Jermaine Fazande college statistics
| Year | Team | Conference | Games | Rushing |  |  |  | Receiving |  |  |  |  |
| Con | G | Att | Yds | Avg | TD | Rec | Yds | Avg | Lng | TD |
| 1994 | Oklahoma Sooners | Big 8 | 0 | 0 | 0 | 0.0 | 0 | 0 | 0 | 0.0 | 0 | 0 |
| 1995 | Oklahoma Sooners | Big 8 | 11 | 28 | 112 | 4.0 | 0 | 0 | 0 | 0.0 | 0 | 0 |
| 1996 | Oklahoma Sooners | Big 12 | 11 | 12 | 43 | 3.6 | 0 | 0 | 0 | 0.0 | 0 | 0 |
| 1997 | Oklahoma Sooners | Big 12 | 12 | 105 | 491 | 4.7 | 5 | 0 | 0 | 0.0 | 0 | 0 |
| 1998 | Oklahoma Sooners | Big 12 | 9 | 42 | 161 | 3.8 | 3 | 1 | 12 | 12.0 | 12 | 0 |
| Career |  | – | 43 | 187 | 807 | 4.3 | 8 | 1 | 12 | 12.0 | 12 | 0 |

==Professional career==
===San Diego Chargers===
Fazande was drafted by the San Diego Chargers with the 60th overall pick in the second round of the 1999 NFL draft. The Chargers had acquired the draft pick in a trade with the Atlanta Falcons in May 1998 for wide receiver Tony Martin. A fullback in college, the Chargers moved him to running back, hoping to copy some success they had with Natrone Means. A backup as a rookie, he had his first big game in the final game of the season against the Denver Broncos, carrying the ball 30 times and rushing for 183 yards and the only touchdown of the game, as San Diego won 12–6. He finished his rookie campaign by leading the Chargers in rushing, carrying the ball 91 times for 365 yards and two touchdowns. Following the season, the Chargers released veteran Natrone Means, allowing for Fazande to work for a larger role the following season. In 2000, Fazande was second on the Chargers in rushing with 368 yards on 119 carries, rushing for just two touchdowns. In 2001, the Chargers with new general manager John Butler drafted hall of famer LaDainian Tomlinson, allowing the team to release Fazande at final cuts on September 3, 2001.

===New England Patriots===
On May 1, 2003, the New England Patriots signed Fazande. Fazande, however, never made it out of training camp with the Patriots, and never played again in the NFL.

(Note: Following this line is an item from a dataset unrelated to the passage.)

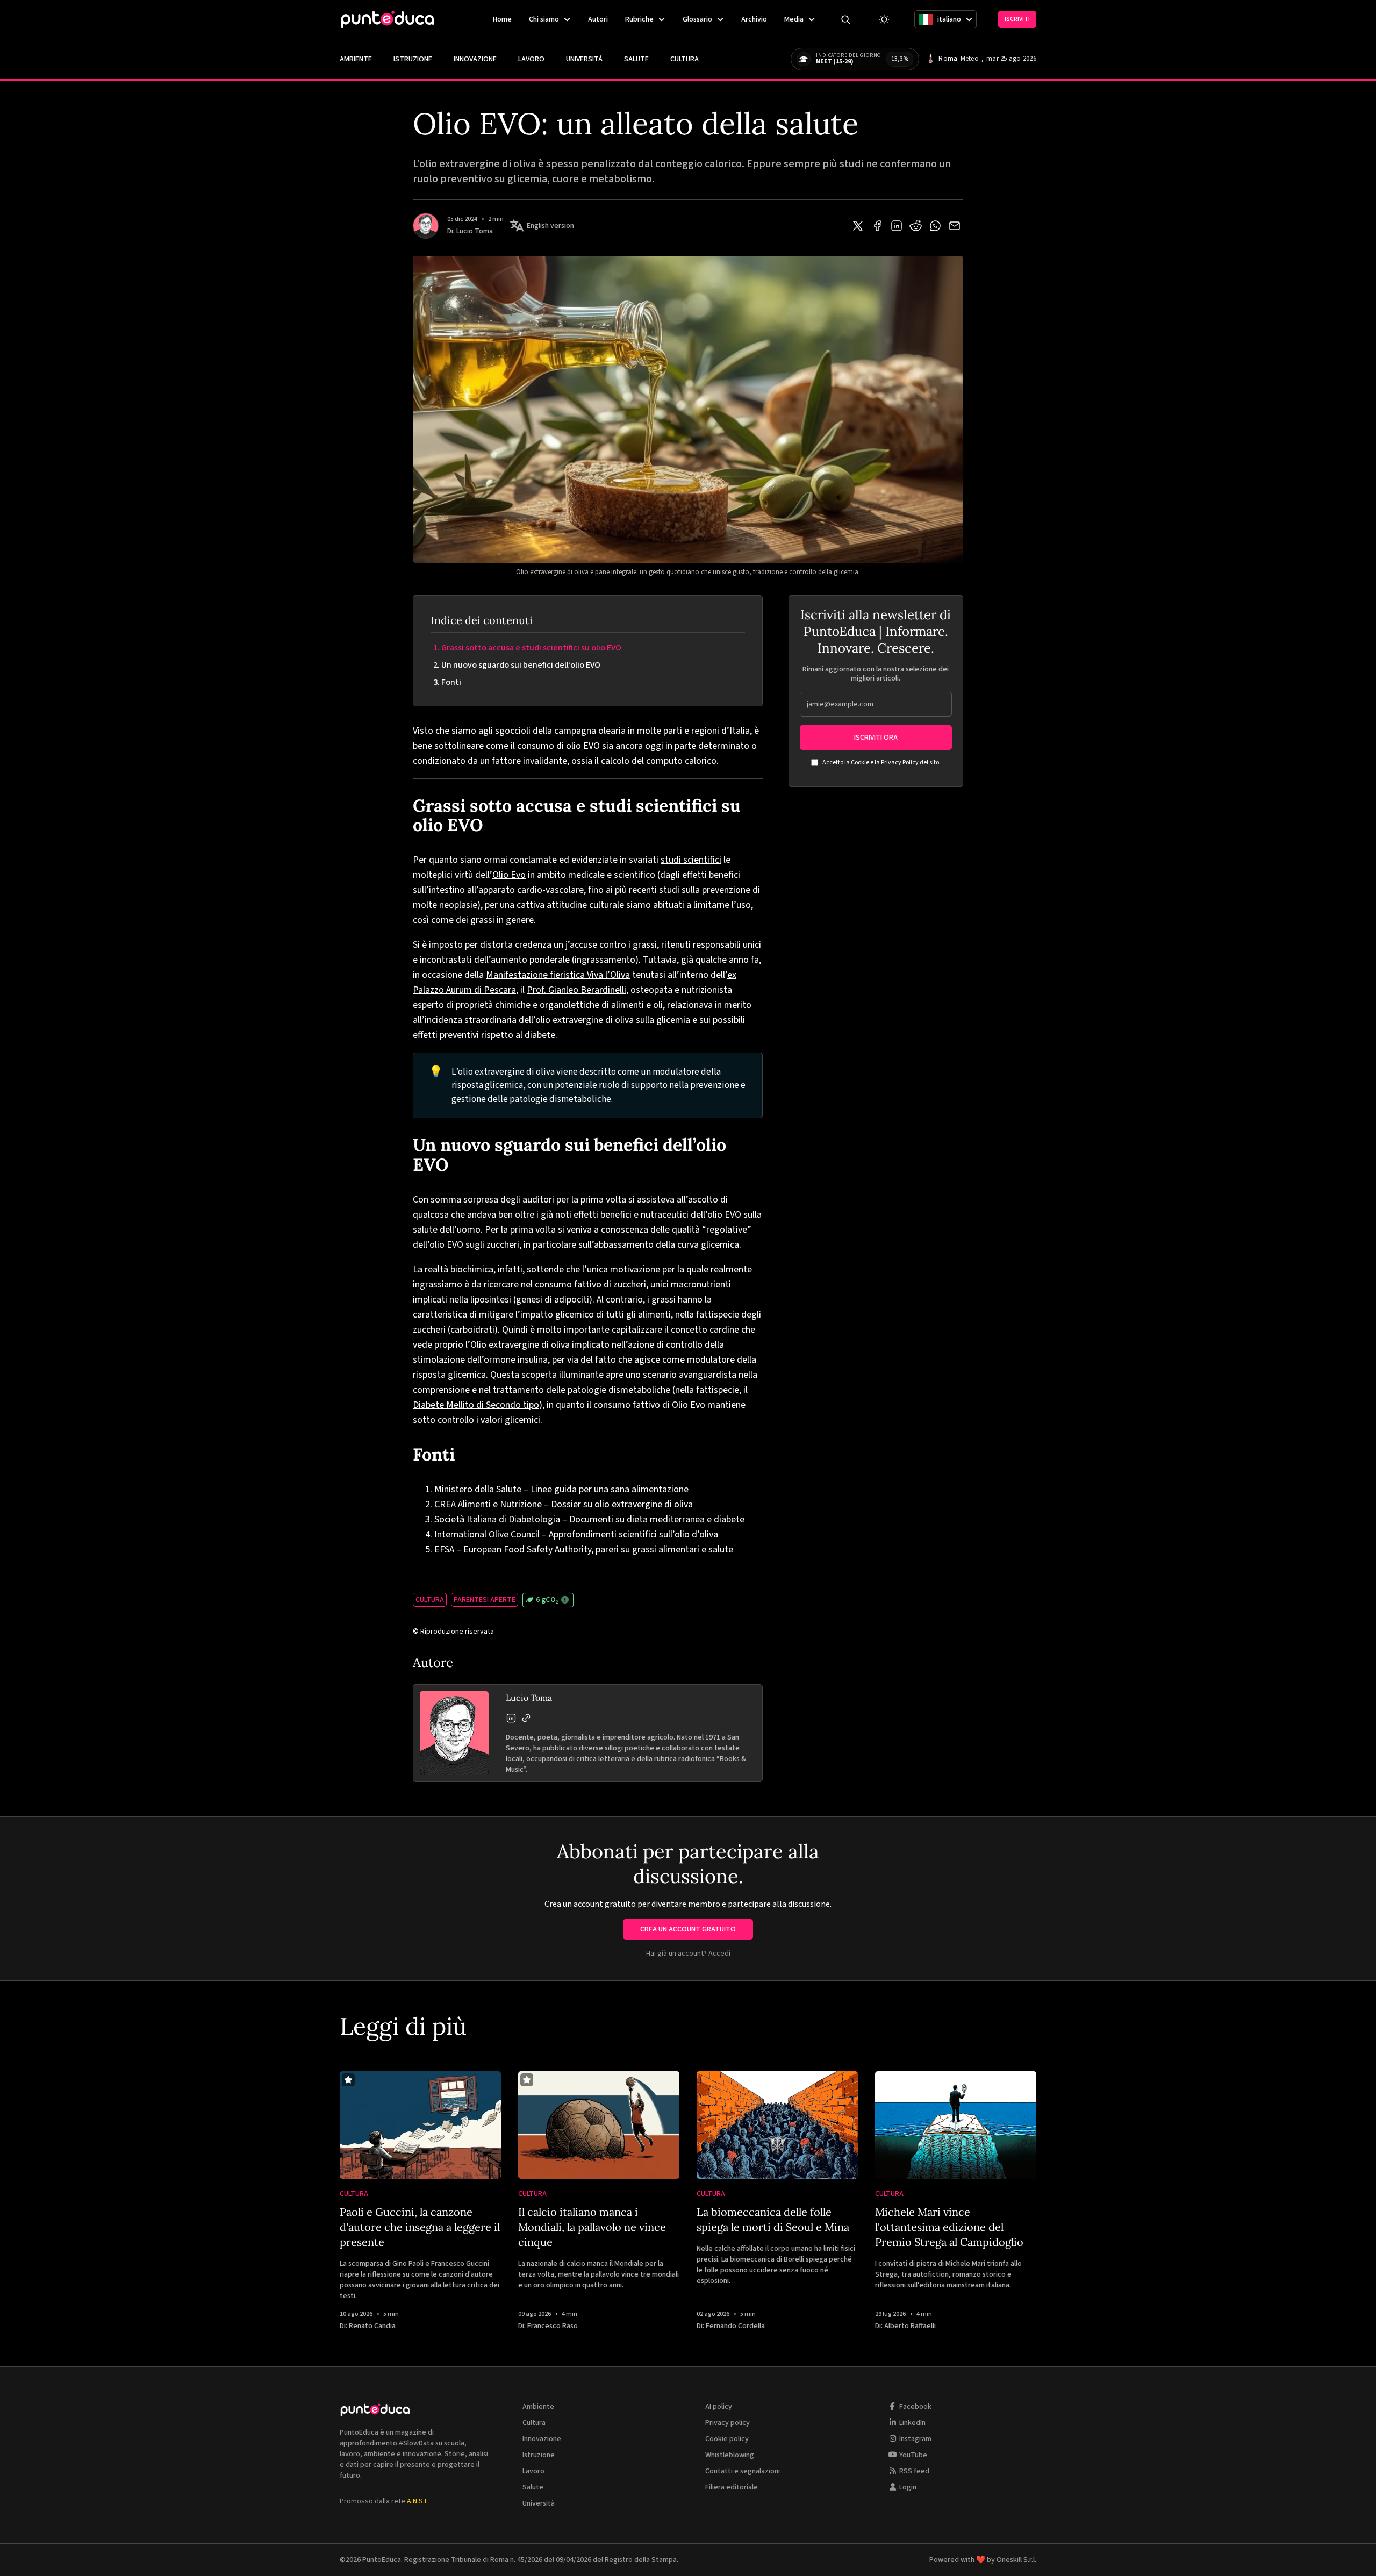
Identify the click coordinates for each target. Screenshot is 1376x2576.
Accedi (719, 1953)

==Professional statistics==

| Year | Team | Games |  | Rushing |  |  |  |  | Receiving |  |  |  |  | Fumbles |  |  |  |  |
| G | GS | Att | Yds | Avg | Lng | TD | Rec | Yds | Avg | Lng | TD | Fmb | Lst |
| 1999 | San Diego Chargers | 7 | 3 | 91 | 365 | 4.0 | 54 | 2 | 0 | 0 | 0.0 | 0 | 0 | 2 | 2 |
| 2000 | San Diego Chargers | 13 | 7 | 119 | 368 | 3.1 | 26 | 2 | 16 | 104 | 6.5 | 17 | 0 | 1 | 1 |
| Career |  | 20 | 10 | 210 | 733 | 3.5 | 54 | 4 | 16 | 104 | 6.5 | 17 | 0 | 3 | 3 |

==Personal life==
Following his NFL career, Fazande became a police officer with the Rice University Police Department in Houston, Texas.